In grad school, I read as many papers by the faculty as I could manage or stand. This included Kathryn's papers. The thing is, I read possibly more of her papers and definitely a greater percentage of her output as compared to any other prof. In terms of percentage, probably by a factor of 2 or maybe even 3. Now partly this was because she was a young assistant prof, and it was actually possible to read a large fraction of her work. But also it was because I was interested in her work. I could read it; and the work mattered.

There was her definition of Bayes residual (Chaloner & Brant 1988; Chaloner 1991; Chaloner 1994). I've a doctoral student plotting posterior mean residuals as part of her dissertation right now and I'll be talking about them later this quarter in my Bayesian course.

I never quite got interested in optimal design, but I did think about it; as part of that I read Chaloner & Larntz (1989). I spent a lot of time with that 1989 paper.

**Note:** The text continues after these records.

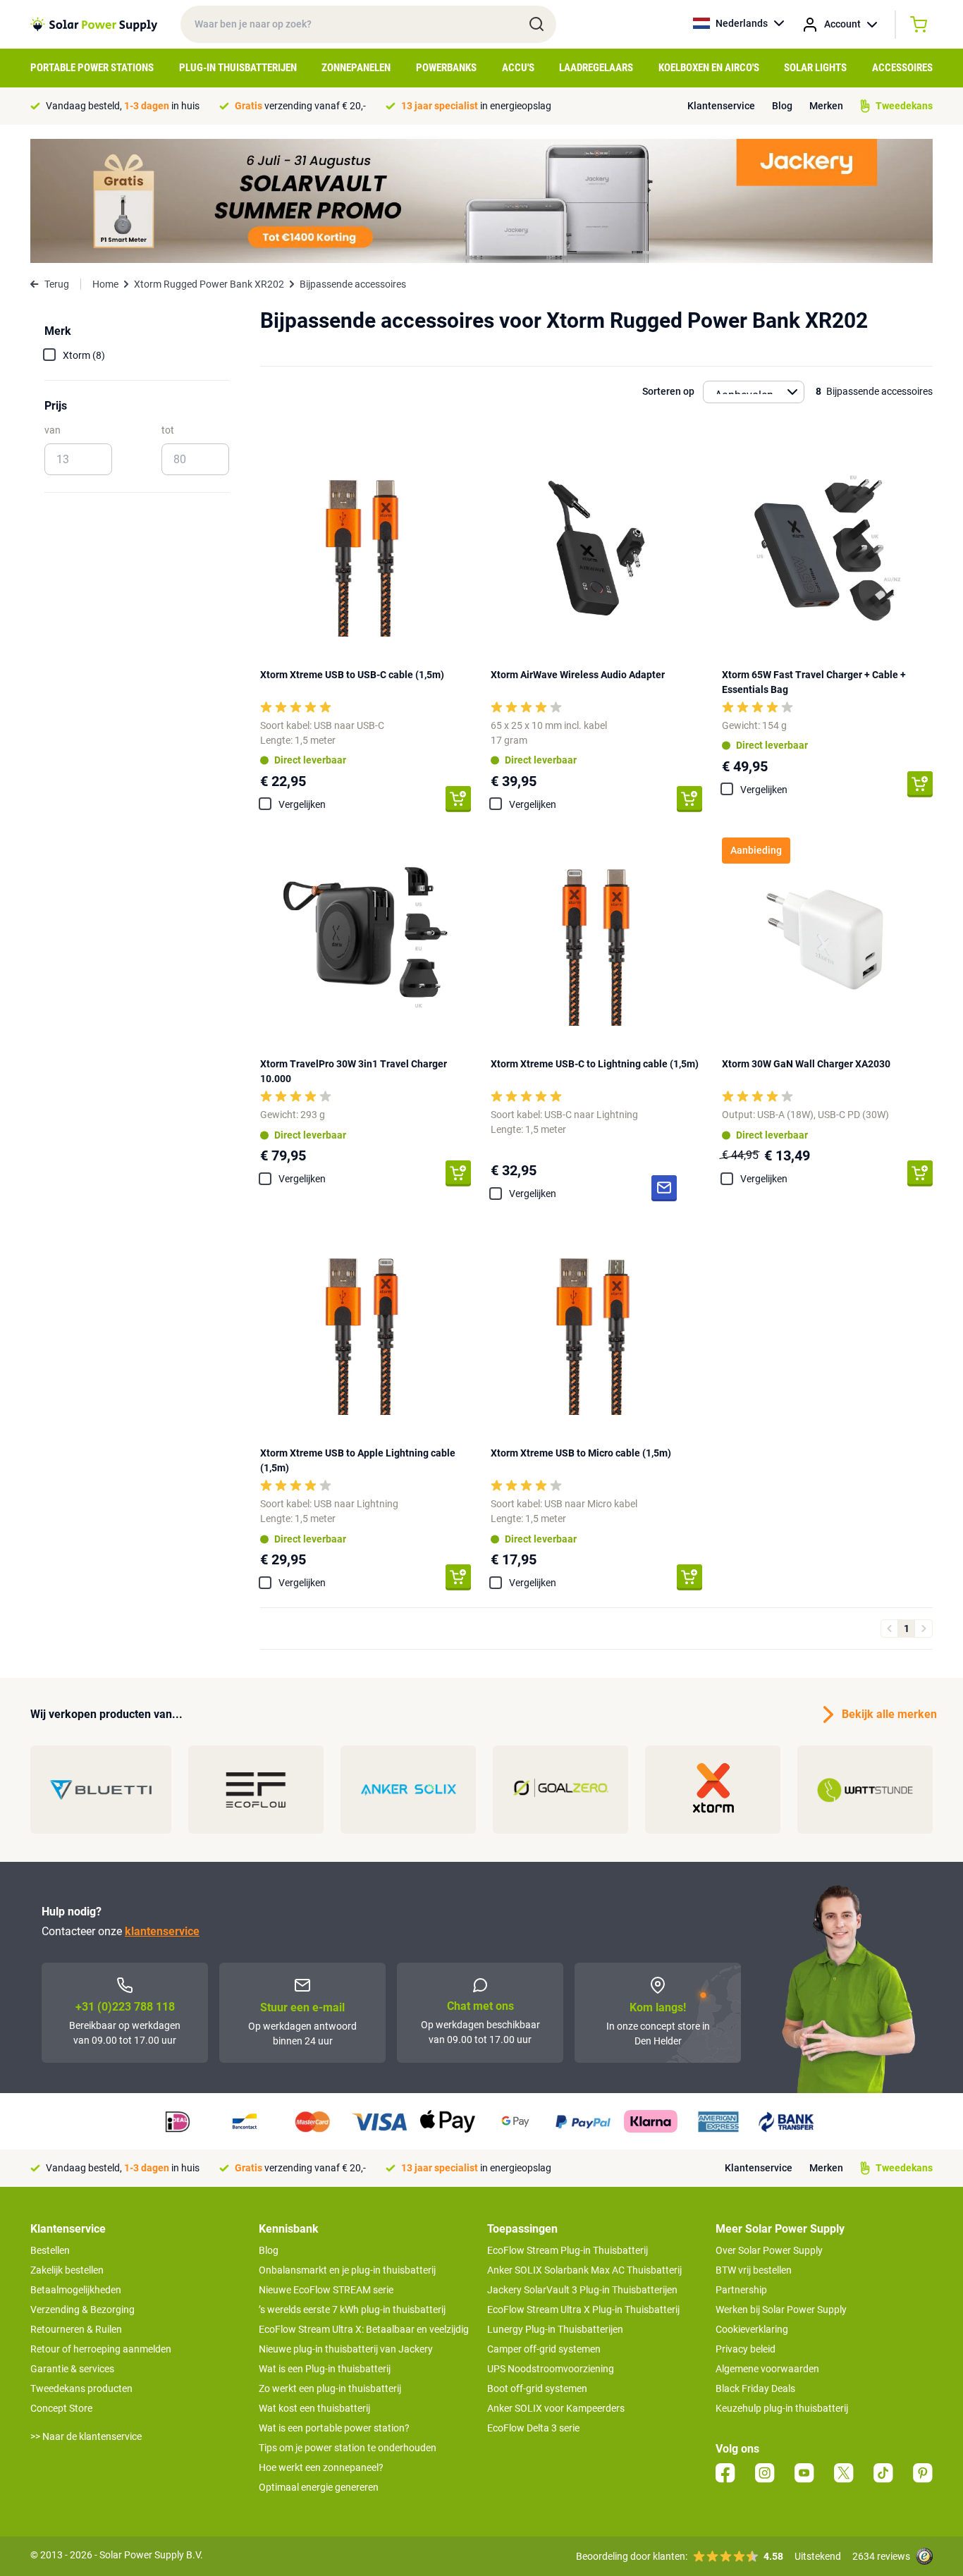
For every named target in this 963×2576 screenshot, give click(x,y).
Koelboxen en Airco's (708, 67)
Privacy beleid (745, 2349)
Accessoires (902, 67)
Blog (782, 105)
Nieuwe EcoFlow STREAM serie (326, 2289)
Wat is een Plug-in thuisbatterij (325, 2368)
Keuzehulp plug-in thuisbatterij (782, 2408)
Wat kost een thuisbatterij (314, 2408)
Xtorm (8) (84, 355)
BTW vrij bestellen (754, 2270)
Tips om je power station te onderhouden (347, 2447)
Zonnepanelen (356, 67)
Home (105, 284)
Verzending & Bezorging (82, 2309)
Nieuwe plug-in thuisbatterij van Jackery (346, 2349)
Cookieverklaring (752, 2329)
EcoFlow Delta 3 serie (533, 2428)
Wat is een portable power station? (334, 2428)
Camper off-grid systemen (544, 2349)
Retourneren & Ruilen (76, 2329)
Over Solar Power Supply (769, 2250)
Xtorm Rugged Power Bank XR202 (209, 284)
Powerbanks (446, 67)
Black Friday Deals (755, 2388)
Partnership (741, 2289)
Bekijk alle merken (887, 1714)
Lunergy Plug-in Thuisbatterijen (555, 2329)
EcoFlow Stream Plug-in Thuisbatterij (567, 2250)
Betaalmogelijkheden (75, 2289)
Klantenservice (721, 105)
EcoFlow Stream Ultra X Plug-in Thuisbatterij (583, 2309)
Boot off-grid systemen (537, 2388)
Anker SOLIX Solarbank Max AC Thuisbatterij (584, 2270)
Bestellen (50, 2250)
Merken (826, 105)
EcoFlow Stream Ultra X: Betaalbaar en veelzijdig (364, 2329)
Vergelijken (302, 804)
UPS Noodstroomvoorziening (550, 2368)
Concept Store (61, 2408)
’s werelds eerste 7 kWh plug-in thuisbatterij (352, 2309)
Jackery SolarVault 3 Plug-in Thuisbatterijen (582, 2289)
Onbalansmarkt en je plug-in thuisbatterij (347, 2270)
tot (167, 430)
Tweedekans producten (81, 2388)
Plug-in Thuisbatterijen (238, 67)
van (52, 430)
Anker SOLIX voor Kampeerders (556, 2408)
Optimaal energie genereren (319, 2487)
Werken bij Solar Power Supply (781, 2309)
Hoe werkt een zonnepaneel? (321, 2467)
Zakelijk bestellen (67, 2270)
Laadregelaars (596, 67)
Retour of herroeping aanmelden (100, 2349)
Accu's (518, 67)
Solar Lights (815, 67)
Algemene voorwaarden (767, 2368)
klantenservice (162, 1931)
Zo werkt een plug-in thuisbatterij (330, 2388)
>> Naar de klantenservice (86, 2436)
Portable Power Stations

For a heavily Bayesian department, Minnesota didn't do much elicitation that I noticed, or even much in the way of prior specification. Kathryn had the two papers with George Duncan (Chaloner & Duncan 1983; Chaloner & Duncan 1987) which I recall liking at the time as well as the later Chaloner, Church, Louis & Matts (1993). I spend quite a bit of time in my Bayes class on specifying priors.

In class I exhort my students that if they're not using a proper, informative prior then they're leaving money on the table. Kathryn's 1987 Technometrics paper was certainly eye-opening. Here was a Bayesian playing a frequentist's game. Putting informative priors on parameters means that Bayes estimators will win by even more.

These papers all influenced me, and at a formative stage of my career. And they're all pretty much still with me, affecting my research and affecting what I teach. And I still think about them; all of them.

Here are the citations. Read 'em. I did. Read 'em and weep if you need to. But, give a cheer also. Cheer for Kathryn and cheer for her accomplishments. This is my cheer for Kathryn. I'll weep in a bit.

Chaloner, K., & Brant, R. (1988). A Bayesian approach to outlier detection and residual analysis. Biometrika, 75(4), 651-659.

Chaloner, K. (1991). Bayesian residual analysis in the presence of censoring.Biometrika, 78(3), 637-644.

Chaloner, K. (1994). Residual analysis and outliers in Bayesian hierarchical models. Aspects of Uncertainty A Tribute to DV Lindley, 149-157.

Chaloner, K., & Larntz, K. (1989). Optimal Bayesian design applied to logistic regression experiments. Journal of Statistical Planning and Inference, 21(2), 191-208.

Chaloner, K. M., & Duncan, G. T. (1983). Assessment of a beta prior distribution: PM elicitation. The Statistician, 174-180.

Chaloner, K., & Duncan, G. T. (1987). Some properties of the Dirichlet-multinomial distribution and its use in prior elicitation. Communications in Statistics-Theory and Methods, 16(2), 511-523.

Chaloner, K., Church, T., Louis, T. A., & Matts, J. P. (1993). Graphical elicitation of a prior distribution for a clinical trial. The Statistician, 341-353.

Chaloner, K. (1987). A Bayesian approach to the estimation of variance components for the unbalanced one-way random model. Technometrics, 29(3), 323-337.